K.J., Urywki z pamiętnika cywila
Opis
Żołnierz na froncie ma w ręce karabin i może nim grozić wrogowi. Żołnierz na froncie, gdy wejdzie w kontakt z nieprzyjacielem, myśli o tym, by zabijać, lub choćby się bronić czynnie.
Co ma do zrobienia człowiek, który siedzi w domu, czy pod domem, słyszy jękliwy warkot pikujących samolotów, gwizd bomb i poświst granatów i nie ma żadnej możności czynnej obrony?
Zależnie od ochoty i przekonań może modlić się, kląć lub histeryzować.

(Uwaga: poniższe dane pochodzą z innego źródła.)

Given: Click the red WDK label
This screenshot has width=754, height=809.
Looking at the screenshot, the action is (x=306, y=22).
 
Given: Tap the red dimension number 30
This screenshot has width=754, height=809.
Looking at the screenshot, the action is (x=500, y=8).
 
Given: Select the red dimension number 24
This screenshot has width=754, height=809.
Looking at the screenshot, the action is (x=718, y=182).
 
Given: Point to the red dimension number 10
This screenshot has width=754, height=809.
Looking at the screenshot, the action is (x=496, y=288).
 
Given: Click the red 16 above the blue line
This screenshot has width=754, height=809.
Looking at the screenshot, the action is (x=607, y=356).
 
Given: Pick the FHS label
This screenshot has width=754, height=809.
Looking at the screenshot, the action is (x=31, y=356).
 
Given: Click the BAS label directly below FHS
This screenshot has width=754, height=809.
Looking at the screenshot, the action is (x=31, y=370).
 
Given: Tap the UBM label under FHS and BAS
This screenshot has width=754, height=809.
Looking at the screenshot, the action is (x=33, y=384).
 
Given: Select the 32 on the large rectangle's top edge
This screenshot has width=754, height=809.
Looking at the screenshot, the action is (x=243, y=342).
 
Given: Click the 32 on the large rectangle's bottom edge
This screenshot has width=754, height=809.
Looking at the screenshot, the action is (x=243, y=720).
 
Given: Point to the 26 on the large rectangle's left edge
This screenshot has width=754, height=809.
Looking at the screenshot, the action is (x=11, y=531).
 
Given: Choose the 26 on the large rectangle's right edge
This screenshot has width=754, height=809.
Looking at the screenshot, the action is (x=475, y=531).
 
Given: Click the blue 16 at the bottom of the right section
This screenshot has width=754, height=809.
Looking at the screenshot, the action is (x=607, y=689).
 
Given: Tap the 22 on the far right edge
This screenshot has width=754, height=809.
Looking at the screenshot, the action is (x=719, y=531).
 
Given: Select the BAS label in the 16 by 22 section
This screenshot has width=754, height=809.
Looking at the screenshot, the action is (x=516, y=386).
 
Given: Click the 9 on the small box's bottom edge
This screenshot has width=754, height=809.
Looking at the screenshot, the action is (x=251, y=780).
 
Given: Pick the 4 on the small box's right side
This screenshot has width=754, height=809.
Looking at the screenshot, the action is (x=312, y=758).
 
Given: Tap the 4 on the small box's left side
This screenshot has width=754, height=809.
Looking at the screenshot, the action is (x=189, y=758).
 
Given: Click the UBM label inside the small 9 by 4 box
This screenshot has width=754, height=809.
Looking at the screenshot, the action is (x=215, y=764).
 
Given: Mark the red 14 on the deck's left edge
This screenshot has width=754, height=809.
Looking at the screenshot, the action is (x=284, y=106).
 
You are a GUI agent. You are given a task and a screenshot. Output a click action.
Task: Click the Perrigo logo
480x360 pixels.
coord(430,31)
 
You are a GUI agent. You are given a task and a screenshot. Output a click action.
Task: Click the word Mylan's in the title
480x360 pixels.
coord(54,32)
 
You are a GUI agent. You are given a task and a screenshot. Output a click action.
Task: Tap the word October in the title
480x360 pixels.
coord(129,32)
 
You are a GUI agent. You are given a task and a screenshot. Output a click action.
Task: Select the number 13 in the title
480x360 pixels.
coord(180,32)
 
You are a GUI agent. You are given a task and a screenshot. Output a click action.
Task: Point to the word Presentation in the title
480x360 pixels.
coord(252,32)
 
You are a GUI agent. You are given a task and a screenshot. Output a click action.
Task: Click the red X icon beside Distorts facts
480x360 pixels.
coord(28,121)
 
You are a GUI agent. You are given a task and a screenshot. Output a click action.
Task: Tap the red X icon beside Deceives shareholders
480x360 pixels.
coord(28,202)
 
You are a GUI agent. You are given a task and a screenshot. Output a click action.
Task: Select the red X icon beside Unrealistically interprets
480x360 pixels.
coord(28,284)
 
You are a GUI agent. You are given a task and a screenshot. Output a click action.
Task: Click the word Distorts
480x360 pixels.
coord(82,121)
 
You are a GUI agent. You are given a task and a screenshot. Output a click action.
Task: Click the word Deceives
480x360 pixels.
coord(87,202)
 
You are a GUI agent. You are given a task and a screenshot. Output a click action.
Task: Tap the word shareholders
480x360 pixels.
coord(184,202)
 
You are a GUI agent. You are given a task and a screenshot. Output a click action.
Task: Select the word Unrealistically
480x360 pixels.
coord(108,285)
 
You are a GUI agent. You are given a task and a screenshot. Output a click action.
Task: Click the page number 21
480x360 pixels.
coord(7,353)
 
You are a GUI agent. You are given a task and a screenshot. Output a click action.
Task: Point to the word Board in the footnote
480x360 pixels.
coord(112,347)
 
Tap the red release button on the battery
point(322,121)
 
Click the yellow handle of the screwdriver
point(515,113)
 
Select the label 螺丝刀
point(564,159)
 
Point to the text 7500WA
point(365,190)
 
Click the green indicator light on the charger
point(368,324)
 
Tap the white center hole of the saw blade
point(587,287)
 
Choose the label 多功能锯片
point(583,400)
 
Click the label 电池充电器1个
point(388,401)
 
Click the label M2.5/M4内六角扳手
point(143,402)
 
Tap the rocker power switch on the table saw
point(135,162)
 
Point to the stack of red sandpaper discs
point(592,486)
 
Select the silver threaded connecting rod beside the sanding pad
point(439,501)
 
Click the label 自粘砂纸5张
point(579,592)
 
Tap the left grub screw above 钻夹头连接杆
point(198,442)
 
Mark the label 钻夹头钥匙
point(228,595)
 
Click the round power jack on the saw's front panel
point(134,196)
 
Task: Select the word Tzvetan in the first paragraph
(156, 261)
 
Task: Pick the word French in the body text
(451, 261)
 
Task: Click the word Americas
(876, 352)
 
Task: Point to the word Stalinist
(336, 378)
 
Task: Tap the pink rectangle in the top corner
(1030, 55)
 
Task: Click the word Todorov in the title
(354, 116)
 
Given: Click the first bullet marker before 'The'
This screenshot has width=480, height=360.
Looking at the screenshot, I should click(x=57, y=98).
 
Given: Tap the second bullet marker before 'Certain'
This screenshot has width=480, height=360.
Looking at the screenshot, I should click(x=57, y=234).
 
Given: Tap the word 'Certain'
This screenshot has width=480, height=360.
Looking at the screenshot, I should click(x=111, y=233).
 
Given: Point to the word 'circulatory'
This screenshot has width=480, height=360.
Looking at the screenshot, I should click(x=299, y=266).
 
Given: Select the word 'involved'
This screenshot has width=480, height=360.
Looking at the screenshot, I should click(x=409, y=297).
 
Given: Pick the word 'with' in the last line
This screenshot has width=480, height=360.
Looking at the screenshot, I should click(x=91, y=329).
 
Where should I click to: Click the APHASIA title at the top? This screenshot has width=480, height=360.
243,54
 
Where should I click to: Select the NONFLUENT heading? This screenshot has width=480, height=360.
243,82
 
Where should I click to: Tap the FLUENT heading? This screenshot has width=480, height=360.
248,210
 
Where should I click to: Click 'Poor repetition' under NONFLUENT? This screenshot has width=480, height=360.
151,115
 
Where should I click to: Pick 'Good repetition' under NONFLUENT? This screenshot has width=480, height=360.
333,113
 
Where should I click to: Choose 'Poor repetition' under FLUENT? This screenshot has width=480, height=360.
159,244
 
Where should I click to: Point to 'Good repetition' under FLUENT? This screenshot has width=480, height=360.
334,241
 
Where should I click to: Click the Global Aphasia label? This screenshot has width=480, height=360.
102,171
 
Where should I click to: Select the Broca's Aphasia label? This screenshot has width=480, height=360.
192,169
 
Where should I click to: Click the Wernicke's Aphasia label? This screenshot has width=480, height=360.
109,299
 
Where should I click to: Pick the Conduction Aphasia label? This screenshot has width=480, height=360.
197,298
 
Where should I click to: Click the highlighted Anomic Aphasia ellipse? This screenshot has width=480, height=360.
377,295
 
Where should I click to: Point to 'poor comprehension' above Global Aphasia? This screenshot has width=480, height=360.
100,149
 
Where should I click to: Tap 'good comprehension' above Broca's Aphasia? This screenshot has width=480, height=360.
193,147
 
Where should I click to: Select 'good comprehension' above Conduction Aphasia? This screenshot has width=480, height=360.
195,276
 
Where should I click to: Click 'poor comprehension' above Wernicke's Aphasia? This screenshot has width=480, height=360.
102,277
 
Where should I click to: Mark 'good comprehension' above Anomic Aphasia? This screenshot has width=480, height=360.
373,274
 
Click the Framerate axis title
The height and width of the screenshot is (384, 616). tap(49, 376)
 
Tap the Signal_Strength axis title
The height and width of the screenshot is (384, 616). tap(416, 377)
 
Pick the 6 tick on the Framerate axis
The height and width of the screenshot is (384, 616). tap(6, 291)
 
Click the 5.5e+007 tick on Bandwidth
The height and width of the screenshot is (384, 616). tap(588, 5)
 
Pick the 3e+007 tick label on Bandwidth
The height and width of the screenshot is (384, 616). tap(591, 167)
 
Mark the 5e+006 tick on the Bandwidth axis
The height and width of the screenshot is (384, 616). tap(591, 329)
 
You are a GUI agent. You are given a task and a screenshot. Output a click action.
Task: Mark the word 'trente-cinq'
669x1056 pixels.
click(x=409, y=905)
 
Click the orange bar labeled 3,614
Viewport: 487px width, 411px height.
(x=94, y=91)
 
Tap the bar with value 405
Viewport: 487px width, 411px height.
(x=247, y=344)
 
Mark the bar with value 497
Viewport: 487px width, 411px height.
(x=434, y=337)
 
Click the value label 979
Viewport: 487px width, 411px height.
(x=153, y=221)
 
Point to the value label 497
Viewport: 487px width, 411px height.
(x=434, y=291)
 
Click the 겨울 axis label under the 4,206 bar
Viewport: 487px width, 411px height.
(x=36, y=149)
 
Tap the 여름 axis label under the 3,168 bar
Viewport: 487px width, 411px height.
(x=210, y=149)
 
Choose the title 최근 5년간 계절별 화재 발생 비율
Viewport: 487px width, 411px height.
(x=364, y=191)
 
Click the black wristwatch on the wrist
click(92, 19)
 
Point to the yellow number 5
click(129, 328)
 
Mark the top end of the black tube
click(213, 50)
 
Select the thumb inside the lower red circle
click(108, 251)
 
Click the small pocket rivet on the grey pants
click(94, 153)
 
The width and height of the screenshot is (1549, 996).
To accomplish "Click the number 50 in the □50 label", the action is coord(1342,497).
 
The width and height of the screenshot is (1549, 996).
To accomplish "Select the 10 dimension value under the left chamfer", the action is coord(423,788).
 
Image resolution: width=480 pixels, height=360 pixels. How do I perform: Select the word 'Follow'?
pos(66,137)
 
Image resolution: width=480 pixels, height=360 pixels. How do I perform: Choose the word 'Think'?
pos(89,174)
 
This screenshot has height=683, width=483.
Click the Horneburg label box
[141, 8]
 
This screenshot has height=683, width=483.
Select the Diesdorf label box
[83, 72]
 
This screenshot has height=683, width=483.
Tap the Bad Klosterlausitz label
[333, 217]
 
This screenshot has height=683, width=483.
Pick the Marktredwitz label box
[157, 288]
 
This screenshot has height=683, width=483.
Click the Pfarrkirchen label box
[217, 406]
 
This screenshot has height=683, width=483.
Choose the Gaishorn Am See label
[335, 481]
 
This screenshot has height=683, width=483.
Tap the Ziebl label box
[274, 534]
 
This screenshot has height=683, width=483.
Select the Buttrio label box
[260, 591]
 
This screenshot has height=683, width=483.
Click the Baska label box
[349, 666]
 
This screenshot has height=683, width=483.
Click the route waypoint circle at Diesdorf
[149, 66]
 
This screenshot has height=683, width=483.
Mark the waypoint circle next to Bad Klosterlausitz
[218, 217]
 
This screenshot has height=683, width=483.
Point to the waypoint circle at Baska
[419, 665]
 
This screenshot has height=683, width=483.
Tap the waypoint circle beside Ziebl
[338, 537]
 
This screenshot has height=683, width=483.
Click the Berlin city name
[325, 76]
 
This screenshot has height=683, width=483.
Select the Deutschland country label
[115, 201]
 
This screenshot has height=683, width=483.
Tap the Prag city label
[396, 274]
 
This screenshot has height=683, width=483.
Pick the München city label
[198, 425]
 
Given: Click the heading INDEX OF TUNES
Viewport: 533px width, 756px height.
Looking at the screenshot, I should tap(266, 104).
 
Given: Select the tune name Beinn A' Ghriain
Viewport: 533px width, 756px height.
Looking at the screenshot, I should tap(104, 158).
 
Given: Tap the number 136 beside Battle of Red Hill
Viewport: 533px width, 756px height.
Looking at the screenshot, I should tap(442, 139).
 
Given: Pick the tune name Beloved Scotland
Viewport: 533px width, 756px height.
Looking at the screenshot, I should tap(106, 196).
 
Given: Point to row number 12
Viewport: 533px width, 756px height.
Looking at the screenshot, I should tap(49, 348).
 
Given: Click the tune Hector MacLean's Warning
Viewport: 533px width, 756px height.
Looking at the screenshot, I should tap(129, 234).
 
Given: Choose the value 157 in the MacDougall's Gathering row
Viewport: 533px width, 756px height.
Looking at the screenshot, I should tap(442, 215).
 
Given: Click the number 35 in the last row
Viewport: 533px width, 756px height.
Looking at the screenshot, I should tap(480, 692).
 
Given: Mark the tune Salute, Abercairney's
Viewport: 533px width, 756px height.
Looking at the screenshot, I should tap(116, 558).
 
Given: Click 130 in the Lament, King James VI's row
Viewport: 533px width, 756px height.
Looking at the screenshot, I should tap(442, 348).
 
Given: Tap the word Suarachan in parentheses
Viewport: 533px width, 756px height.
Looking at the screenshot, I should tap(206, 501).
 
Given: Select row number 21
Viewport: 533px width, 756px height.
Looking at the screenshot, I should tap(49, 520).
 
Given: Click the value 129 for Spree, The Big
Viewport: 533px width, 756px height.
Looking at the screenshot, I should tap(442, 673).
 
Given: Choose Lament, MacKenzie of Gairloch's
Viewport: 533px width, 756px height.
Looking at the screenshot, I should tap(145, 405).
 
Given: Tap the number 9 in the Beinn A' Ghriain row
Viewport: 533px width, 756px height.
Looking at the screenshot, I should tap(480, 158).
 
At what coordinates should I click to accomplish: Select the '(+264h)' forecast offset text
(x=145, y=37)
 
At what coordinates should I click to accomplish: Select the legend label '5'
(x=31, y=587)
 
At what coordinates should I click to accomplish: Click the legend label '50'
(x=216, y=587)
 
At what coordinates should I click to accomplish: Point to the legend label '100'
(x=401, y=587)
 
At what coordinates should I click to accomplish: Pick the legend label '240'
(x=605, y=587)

Zdawałoby się, że żadnej z tych rzeczy nie można robić długo, że człowiek w ogóle nie wytrzyma długo stanu naprężenia psychicznego dochodzącego do kresu wytrzymałości nerwowej. Gdy trzeba, wytrzymuje się jednak bardzo długo.
W niedzielę rano, 24 września, bombardowanie artyleryjskie było szczególnie silne w porównaniu z dniami poprzednimi. A w pewnej chwili – rozległ się huk, bardzo podobny do huku świątecznego strzelania z „kalichlorku” uprawianego przez łobuzów wiejskich i miejskich, tuman startego na mąkę tynku dmuchnął mi w głowę i w kilku pokojach zrobiło się ciemno od pyłu. Śmierdziało przy tym również podobnie do spalonego chloranu potasu.
Stwierdzam, że podwórko jest wypełnione gęstym, szarym tumanem i osądziłem, że to granat tam uderzył. Ktoś upiera się, że to bomba, Jedni chcą zejść do piwnicy, inni zostać na górze. Wychodzę na podwórko i dowiaduję się, że istotnie granat uderzył w tylny budynek.
W pokojach, w których koczowało dotąd zebrane w budynku towarzystwo, wszystkie okna były wybite i nie byłoby przyjemnie tam nocować. Wobec tego zaś, że odtąd obstrzał idzie od strony, z której nie jesteśmy zasłonięci żadnym innym budynkiem, zaczęto przenosić legowiska do korytarza w suterynie, w którym jeszcze były miejsca „niezamieszkałe”.
Wkrótce po pierwszym pocisku drugi uderzył w poddasze tylnego budynku. Od wybuchu zaczęła się tlić wyściółka między sufitem a podłogą poddasza, lecz gasimy ten „pożar” dwoma wiadrami wody. Osobiście raczyłem wylać pół wiadra na tlące się śmieci.
Artyleria niemiecka posyła jedną lub dwie salwy na jakiś cel, przeskakuje gdzie indziej i znów wraca do poprzedniego nastawienia celownika. Można się spodziewać, że i do nas wrócą. Gdy baterie obrabiają jakieś dalsze punkty, poruszamy się swobodnie, gdy wybuchy stają się bliższe, należy się raczej ukryć. Jak ogół mieszkańców Warszawy połapaliśmy się szybko w systemie bombardowania i korzystamy ze „schronów”, czyli piwnic i suteryn tylko wtedy, gdy zdaje się, że niebezpieczeństwo się zbliża.
Artyleria nie jest bronią, któraby wytwarzała nastrój grozy. Raczej można powiedzieć, że oswoiwszy się zbyt prędko, ludność warszawska lekceważy sobie pociski armatnie i zbyt wielu ludzi szwenda się po ulicach bez potrzeby. Prawda, że nie ma akcji ciężkich dział oblężniczych.
Ogień działowy nie słabnie przez cały dzień [...].